EXERCISE INSTRUCTIONS:
When the line containing "At what coordinates should I click to accomplish: Open" appears in the data below, begin copying there and stop only after the line containing "Click the refresh".
[RECORDS PROVIDED Boundary: Start]
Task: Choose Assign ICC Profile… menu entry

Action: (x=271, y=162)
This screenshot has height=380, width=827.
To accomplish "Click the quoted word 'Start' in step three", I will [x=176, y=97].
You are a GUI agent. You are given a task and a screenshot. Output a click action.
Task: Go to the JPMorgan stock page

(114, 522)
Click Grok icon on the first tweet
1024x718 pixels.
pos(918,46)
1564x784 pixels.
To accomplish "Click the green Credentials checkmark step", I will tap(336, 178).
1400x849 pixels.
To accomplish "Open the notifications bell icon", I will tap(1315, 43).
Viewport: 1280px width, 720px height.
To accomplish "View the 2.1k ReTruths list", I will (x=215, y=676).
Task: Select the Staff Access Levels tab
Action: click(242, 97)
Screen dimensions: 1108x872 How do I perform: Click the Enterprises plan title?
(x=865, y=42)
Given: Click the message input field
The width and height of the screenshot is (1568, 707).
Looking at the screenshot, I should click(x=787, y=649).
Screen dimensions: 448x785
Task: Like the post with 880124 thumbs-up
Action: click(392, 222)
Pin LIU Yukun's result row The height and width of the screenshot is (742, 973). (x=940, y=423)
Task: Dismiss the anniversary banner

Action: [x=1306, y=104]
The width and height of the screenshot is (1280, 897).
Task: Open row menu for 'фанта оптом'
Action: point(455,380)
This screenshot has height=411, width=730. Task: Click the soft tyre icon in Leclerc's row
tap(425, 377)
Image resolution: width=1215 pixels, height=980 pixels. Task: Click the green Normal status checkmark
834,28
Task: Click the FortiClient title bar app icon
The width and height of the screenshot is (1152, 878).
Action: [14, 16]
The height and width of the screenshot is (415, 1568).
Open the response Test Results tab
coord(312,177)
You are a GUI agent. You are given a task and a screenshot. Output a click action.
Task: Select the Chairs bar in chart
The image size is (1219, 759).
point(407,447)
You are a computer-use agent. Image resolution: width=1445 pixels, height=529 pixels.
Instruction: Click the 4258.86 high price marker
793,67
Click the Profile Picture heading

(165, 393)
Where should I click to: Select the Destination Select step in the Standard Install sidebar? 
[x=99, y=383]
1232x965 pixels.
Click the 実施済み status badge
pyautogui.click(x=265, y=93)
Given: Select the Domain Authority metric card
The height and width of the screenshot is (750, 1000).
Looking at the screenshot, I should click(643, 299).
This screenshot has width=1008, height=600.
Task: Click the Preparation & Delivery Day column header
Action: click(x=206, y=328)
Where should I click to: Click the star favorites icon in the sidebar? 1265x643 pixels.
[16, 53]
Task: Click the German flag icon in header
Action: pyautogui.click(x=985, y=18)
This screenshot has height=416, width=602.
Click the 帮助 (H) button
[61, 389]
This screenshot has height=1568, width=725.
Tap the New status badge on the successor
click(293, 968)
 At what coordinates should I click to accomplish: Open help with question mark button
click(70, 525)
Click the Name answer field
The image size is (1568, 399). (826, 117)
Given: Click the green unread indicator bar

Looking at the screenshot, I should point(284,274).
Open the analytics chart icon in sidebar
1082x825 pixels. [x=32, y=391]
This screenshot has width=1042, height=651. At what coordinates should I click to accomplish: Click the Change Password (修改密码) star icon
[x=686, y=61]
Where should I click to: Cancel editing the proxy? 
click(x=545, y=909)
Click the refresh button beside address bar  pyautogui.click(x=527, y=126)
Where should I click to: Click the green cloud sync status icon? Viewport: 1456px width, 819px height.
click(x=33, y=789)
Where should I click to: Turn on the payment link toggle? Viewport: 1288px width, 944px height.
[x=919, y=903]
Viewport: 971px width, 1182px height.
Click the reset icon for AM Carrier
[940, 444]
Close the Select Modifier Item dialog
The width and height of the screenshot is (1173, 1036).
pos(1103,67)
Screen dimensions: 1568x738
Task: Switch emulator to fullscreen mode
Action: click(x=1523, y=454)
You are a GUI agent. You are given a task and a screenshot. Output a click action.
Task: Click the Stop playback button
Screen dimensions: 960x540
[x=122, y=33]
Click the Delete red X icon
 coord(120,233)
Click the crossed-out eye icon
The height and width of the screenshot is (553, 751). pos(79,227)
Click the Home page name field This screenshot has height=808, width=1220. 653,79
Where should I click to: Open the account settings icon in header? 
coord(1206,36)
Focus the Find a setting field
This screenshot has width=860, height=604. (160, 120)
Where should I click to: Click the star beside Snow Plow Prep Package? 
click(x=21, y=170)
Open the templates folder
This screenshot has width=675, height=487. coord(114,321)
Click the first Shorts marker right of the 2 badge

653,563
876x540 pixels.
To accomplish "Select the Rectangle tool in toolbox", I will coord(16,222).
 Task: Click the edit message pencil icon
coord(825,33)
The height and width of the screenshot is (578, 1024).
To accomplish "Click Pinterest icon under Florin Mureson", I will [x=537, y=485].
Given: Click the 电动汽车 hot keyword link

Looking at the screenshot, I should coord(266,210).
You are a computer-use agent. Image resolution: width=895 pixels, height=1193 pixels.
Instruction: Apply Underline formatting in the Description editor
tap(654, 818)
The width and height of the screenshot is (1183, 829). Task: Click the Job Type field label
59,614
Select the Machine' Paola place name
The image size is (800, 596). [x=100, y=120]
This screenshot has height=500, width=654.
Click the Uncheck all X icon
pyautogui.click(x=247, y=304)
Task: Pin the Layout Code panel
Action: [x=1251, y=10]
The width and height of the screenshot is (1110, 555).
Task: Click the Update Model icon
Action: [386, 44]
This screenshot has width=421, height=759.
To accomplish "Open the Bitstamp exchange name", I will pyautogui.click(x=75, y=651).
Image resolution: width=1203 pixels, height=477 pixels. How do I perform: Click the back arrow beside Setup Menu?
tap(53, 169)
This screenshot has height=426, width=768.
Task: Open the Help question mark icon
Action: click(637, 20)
[RECORDS PROVIDED Boundary: End]
RESULT:
 At what coordinates should I click to accomplish: Open help with question mark button
click(70, 525)
Click the Name answer field
The image size is (1568, 399). (826, 117)
Given: Click the green unread indicator bar

Looking at the screenshot, I should point(284,274).
Open the analytics chart icon in sidebar
1082x825 pixels. [x=32, y=391]
This screenshot has width=1042, height=651. At what coordinates should I click to accomplish: Click the Change Password (修改密码) star icon
[x=686, y=61]
Where should I click to: Cancel editing the proxy? 
click(x=545, y=909)
Click the refresh button beside address bar  pyautogui.click(x=527, y=126)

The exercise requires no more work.